I am a maths student and quite new to C++ and to help my learning I want to create a matrix class (I dont want to use a library class). I was thinking of doing something like
int iRows = 5;
int iColumns = 6;
double** pMatrix = new double*[iRows];
for (int i = 0; i < iRows; ++i) {
pMatrix[i] = new double[iColumns];
}
(I am not sure if this is the right syntax - I wanted to get advice here before trying) but I see here at Stackoverflow that using pointers that are not like shared_ptr is not recommended. Is it better to use vector<vector<double>> so that I do not have to worry about deleting the memory? I am worried that vector is not a good choice because the length can be changed with push_back and I want the matrix to be fixed in size. I cannot use
double dMatrix[iRows][iColumns];
because the dimensions are not constant. What would be the best choice for me to use?
Probably
std::vector<double> matrix(rows * columns); // ditch the prefixes
// indexing: matrix[row * columns + column];
As each row will have the same number of columns anyway.
I would ask yourself first: what are you trying to achieve? Are you wanting to create something as a learning exercise or do you want a decent matrix implementation?
If you are wanting to do this as a learning exercise then I would suggest using only a 1d vector of doubles internally with MxN elements. Create a class that stores this internally but hides the implementation from callers -- they shouldn't know or care how it's stored. As part of the interface you would typically want to access it via operator (m,n), eg
double& MyMatrix::operator()(int m, int n) {
return m_Array[m*numColumns + n];
}
As soon as you try to do more interesting things with it such as addition and multiplication you'll realise that you'll have to overload the arithmetic operators. Not just operator+, operator-, but also operators *, /, *=, +=, -= /=, ++, --. When you implement multiplication you may find that your implementation may be too slow to be useful as you may find that you're making lots of redundant copies. YMMV
So if you want a fast matrix library then you'll want a library that uses BLAS internally such as Boost's Basic Linear Algebra library.

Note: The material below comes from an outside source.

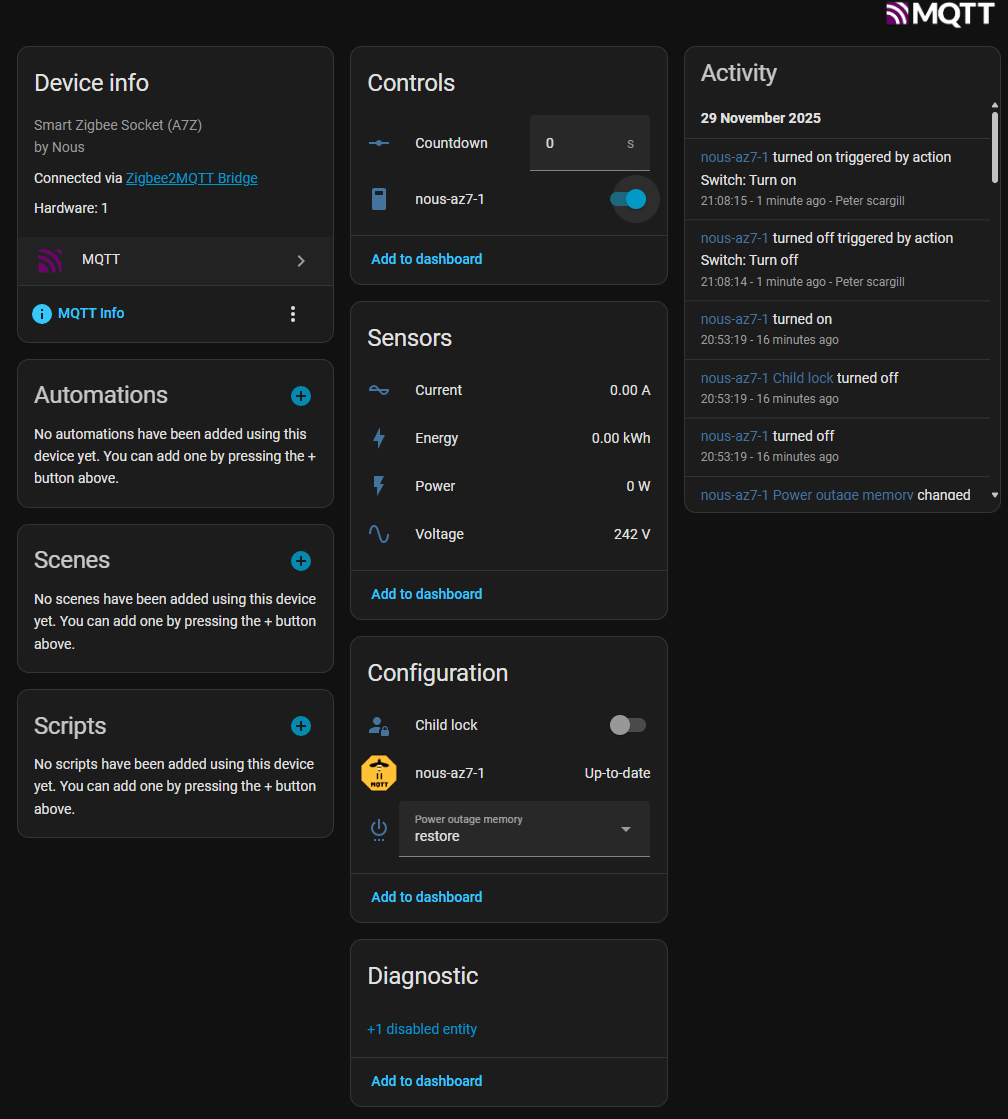
Task: Open the three-dot menu beside MQTT Info
Action: [293, 314]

Perhaps then try it yourself first to get an idea of the problems in getting a good design then take a look at boost as you will learn a lot by studying it.

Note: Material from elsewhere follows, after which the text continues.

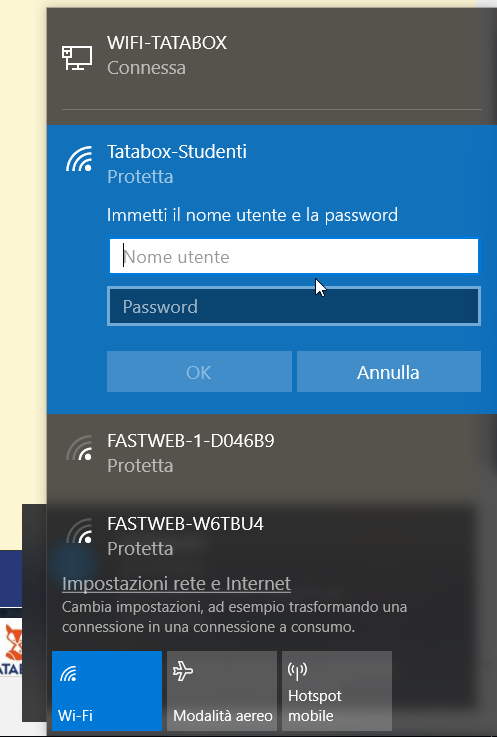
Task: Turn on Hotspot mobile via its label
Action: (x=315, y=706)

No, definitely not. Neither
vector<vector<double>> matrix;
nor
double** matrix;
are good layouts for a matrix class. Although your class may work well to get acquainted with programming, the performance of such a matrix class will be inferior. The problem is that you lose data locality. Just consider your code
for (int i = 0; i < iRows; ++i) {
pMatrix[i] = new double[iColumns];
}
For an efficient matrix-vector multiplication you should have as much matrix values as possible in the cache otherwise the memory transfers will just take too much time.
As you are acquiring one block of memory per row, nothing guarantees that these data junks are close together in memory. For a simple matrix-vector multiplication this might not be too bad because the row elements are still stored contiguously and "only" the jump from one row to the next leads to a cache miss.
However, operating on the transposed matrix is really a problem because the values along a column might be stored anywhere in the memory and there is no reasonable way to determine the stride between those elements which could be used for cache prefetching.
Thus, as suggested by the other authors, use one large block of memory for your matrix. This requires a bit more effort from your side but it will pay off for the users of your matrix class.